In a blog post, details have emerged of research by Billy Rios and Jonathan Butts from IT security company Whitescope, in which they discovered over 8,000 vulnerabilities affecting four different pacemaker programmers from four different medical device manufacturers.
For the purposes of this research, the term ‘pacemaker’ is used to refer collectively to pacemakers, implantable cardioverter defibrillators (ICDs), pulse generators, and cardiac rhythm management (CRM) devices.
Radio-frequency pacemaker programmers, meanwhile, are devices used to make adjustments to the function of pacemakers once they’ve been implanted in a patient, thus avoiding the need for further surgery.
But flaws in these programmers, say the researchers, could make it possible for a hacker to remotely tamper with them.
“Pacemaker programmers do not authenticate to pacemaker devices. Any pacemaker programmer can reprogram any pacemaker from the same manufacturer,” the Whitescope researchers point out. “This shows one of the areas where patient care [has] influenced cybersecurity posture,” they add, presumably meaning to add, “and not in a good way.”
No password required
For obvious safety reasons, the report does not specify which manufacturers’ systems were tested or provide details of the vulnerabilities found. Six pacemaker programmer used unencrypted IDE hard drives. One pacemaker programmer used an unencrypted PCMICA flash drive.

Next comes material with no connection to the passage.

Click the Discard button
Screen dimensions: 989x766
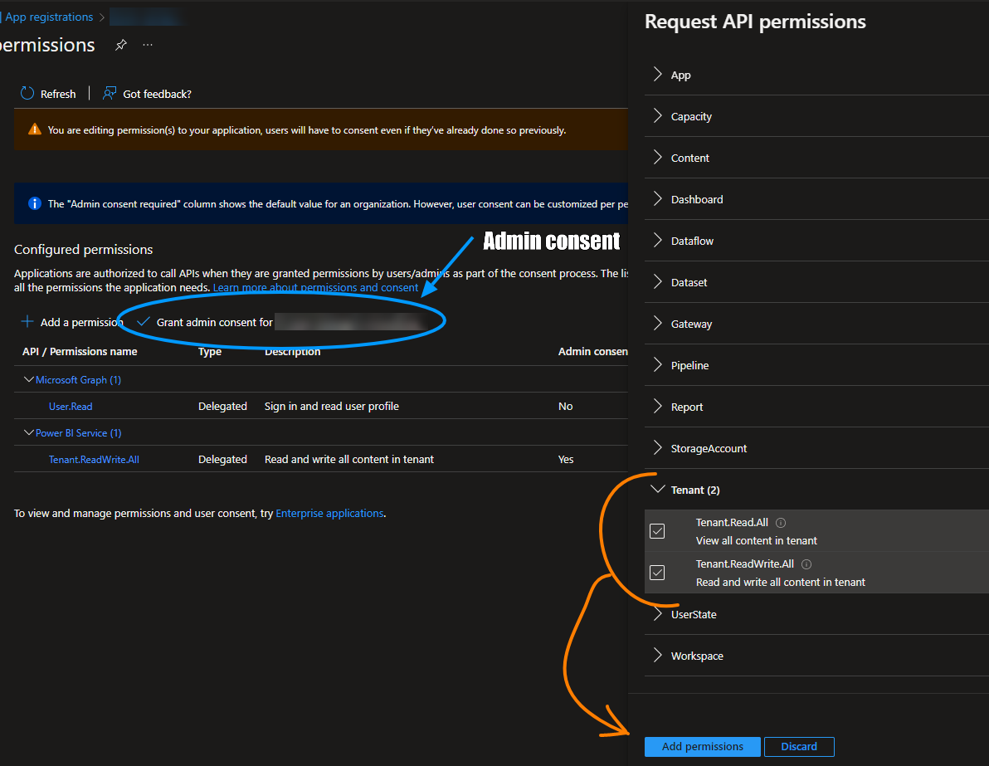pyautogui.click(x=798, y=746)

“We saw a variety of operating systems such as the familiar Windows XP, Real-Time Operating Systems (RTOS) like MonteVista, old operating systems like DOS, we even encountered one programmer using OS2,” said the researchers.
While older pacemaker programmers only use a proximity ‘telemetry wand’, newer programmers from all vendors use longer range RF communications in addition to the close proximity telemetry wand.

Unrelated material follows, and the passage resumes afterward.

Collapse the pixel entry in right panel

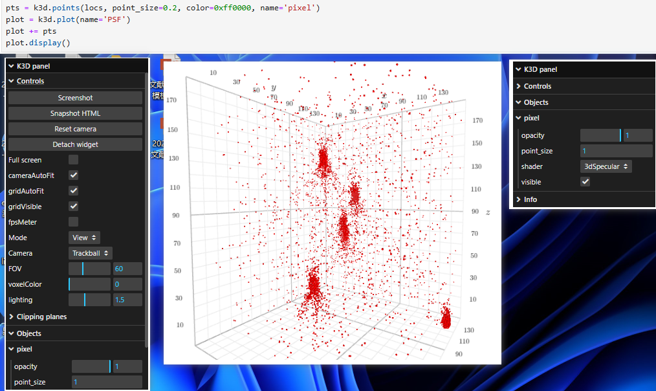519,118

Researchers found that the pacemaker devices do not authenticate these programmers, meaning that hackers with an external monitoring device could change the pacemaker’s settings resulting in harm, or even death, to a victim.
Sold on Ebay
They also discovered that, while the distribution of pacemaker programmers is supposed to be carefully controlled by manufacturers, they were able to buy all of the equipment they tested on eBay. Their conclusion? Any programmer bought on eBay has the potential to harm a patient.
“All manufacturers have devices that are available on auction websites,” the researchers said. “Programmers can cost anywhere from $500 to $3,000; home monitoring equipment from $15 to $300; and pacemaker devices $200 to $3,000.”
In some cases, unencrypted patients’ data was found stored on the pacemaker programmers, such as names, phone numbers, medical information and Social Security numbers (SSNs), all of which is useful to hackers. These were from a well-known US East Coast hospital, according to the Whitescope team.
“We believe that this statistic shows that the pacemaker ecosystem has some serious challenges when it comes to keeping systems up-to-date. No one vendor really stood out as having a better/worse update story when compared to their competitors,” said the researchers.